Another key area of focus will be enhancing water stewardship on farms. Agriculture is globally estimated to account for more than 70% of freshwater use and while processes are generally more efficient in developed nations like the UK, there is still much room for improvement. M&S believes that increasing oxygen in water using ‘nanobubble’ technology could make for far more efficient irrigation systems that could help bolster climate resilience and cut emissions for farms in water-scarce regions.

In fashion, M&S is supporting innovators in he first of fibre-to-fibre recycling in partnership with Oxfam. The Ellen MacArthur Foundation estimates that less than 1% of the clothing produced each year is recycled in a closed-loop manner due to a lack of at-scale technologies capable of recycling blended fabrics.

The Plan A Accelerator Fund is also backing applications of artificial intelligence (AI) that can enhance energy efficiency in M&S stores. Energy use data can be used to predict a store’s optimal heating, ventilation and air conditioning needs, then optimise digital controls accordingly.

M&S’s chief executive Stuart Machin said: “By turning our obsession with innovation towards climate change and tapping into the entrepreneurial spirit of our suppliers, we can turbo charge our drive to be a net-zero business across all our operations and entire supply chain by 2040. I’m excited by the big difference these small changes could make to some of the toughest climate challenges we face.”

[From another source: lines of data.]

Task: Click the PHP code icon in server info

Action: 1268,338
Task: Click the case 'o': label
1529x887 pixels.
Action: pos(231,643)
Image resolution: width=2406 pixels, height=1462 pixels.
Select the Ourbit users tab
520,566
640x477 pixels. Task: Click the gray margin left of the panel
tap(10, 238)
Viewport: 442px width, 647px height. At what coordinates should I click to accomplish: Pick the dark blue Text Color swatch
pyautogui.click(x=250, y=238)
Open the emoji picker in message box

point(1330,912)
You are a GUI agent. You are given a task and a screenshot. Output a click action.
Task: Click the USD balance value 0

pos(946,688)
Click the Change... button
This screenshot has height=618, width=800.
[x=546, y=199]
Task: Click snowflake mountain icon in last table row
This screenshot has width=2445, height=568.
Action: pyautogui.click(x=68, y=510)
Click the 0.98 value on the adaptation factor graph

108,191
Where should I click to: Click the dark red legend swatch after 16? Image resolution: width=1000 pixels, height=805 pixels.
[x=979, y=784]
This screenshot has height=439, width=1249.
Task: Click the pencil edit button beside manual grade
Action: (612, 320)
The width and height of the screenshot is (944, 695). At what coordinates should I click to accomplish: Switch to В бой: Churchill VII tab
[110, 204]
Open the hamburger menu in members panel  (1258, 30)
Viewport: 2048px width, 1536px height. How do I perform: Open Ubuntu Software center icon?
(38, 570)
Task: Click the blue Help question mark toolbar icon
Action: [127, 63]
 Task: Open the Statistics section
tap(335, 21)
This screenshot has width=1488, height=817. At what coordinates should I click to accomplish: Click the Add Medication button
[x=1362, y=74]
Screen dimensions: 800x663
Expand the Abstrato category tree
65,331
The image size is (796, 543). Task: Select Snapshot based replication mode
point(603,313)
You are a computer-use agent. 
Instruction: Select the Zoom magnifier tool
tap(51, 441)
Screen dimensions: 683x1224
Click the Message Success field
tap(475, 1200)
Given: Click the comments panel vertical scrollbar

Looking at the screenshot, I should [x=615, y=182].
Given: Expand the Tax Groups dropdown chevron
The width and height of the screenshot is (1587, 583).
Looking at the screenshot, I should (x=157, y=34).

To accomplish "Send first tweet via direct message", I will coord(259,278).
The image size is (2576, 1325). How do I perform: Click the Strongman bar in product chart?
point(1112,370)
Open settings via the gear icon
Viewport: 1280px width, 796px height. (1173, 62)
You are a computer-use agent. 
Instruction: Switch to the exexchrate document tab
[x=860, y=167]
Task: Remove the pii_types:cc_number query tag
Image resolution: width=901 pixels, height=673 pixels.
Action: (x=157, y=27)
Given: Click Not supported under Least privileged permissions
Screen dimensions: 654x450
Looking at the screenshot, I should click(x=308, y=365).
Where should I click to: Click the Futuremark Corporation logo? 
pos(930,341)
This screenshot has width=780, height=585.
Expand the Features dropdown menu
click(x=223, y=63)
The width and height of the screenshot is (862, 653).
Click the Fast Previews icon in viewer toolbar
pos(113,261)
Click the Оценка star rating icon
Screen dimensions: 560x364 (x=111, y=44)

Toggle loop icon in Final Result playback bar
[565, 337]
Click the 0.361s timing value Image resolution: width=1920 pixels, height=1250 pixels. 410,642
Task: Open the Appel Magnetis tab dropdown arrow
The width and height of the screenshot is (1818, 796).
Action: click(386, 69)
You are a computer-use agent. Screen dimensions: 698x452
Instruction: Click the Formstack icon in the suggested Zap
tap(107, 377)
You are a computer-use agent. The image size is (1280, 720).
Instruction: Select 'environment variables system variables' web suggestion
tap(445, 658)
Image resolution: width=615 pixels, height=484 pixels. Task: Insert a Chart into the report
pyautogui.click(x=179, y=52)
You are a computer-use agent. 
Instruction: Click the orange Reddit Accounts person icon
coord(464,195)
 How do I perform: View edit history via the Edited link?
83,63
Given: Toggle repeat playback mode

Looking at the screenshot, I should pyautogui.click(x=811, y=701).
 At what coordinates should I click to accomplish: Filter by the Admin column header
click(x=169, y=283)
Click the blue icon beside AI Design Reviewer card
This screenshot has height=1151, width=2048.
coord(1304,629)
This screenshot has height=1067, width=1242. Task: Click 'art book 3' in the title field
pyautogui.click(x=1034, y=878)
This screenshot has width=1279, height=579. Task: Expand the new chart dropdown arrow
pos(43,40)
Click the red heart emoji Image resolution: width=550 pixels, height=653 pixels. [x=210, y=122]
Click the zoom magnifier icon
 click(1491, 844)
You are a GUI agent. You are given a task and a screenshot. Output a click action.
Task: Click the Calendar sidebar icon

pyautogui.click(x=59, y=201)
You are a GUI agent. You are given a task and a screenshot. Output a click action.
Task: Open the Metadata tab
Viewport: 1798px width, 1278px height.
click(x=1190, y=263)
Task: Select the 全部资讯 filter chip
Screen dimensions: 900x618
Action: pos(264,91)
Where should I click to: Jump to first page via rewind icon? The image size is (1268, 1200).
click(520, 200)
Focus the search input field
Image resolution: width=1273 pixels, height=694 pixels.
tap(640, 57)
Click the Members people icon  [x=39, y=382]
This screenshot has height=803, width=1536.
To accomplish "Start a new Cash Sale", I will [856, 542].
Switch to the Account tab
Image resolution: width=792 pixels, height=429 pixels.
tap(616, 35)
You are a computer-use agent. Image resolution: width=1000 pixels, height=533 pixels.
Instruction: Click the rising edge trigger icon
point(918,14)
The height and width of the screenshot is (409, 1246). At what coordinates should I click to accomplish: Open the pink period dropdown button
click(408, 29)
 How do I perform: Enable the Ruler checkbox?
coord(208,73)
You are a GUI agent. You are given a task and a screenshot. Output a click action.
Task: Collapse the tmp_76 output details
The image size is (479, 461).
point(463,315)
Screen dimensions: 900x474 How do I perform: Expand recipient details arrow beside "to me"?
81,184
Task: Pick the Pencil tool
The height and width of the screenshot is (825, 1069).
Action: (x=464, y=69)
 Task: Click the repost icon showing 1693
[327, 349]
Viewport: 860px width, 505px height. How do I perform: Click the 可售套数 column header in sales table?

Separately to the Plan A Accelerator Fund, M&S has announced a £1m investment in altering the diet of cows within its dairy supply chains in a bid to cut methane emissions.

Agriculture is the largest man-made source of methane emissions, with the sector’s methane footprint globally being slightly higher than the energy sector, according to the International Energy Agency (IEA). Livestock – cows in particular – are a major offender.

M&S is hoping that the change, which will impact 40 dairy farms, will mitigate 11,000 tonnes of greenhouse gas emissions annually. It has described its approach as a “first” in the UK market. It entails providing pasture-grazed cows with a feed additive that safely prevents their digestive enzymes from forming methane.

W23 global

In other sustainability news from the grocery retail sector, a coalition of five retailers have established a collaborative venture capital fund called W23 Global.

Announced this week, the fund is aiming to funnel $125m into startups and scale-ups over a five-year period. Along with enhancing customer shopping experiences, addressing environmental challenges across the industry’s operations and supply chains will be a key focus.

There is little detail at this stage on the exact technology focuses of the fund, but the founders have touted plans to support projects that will cut emissions, reduce waste, improve product traceability and contribute to biodiversity improvements on farms.

Tesco, Ahold Delhaize, Woolworths, Shoprite and Empire Company will all serve as equal funders and partners in W23 Global.

Ingrid Maes will act as the fund’s CEO and chief investment officer, following a seven-year stint at Woolworths and several years spearheading the retailer’s standalone corporate VC Fund, W23 Australia.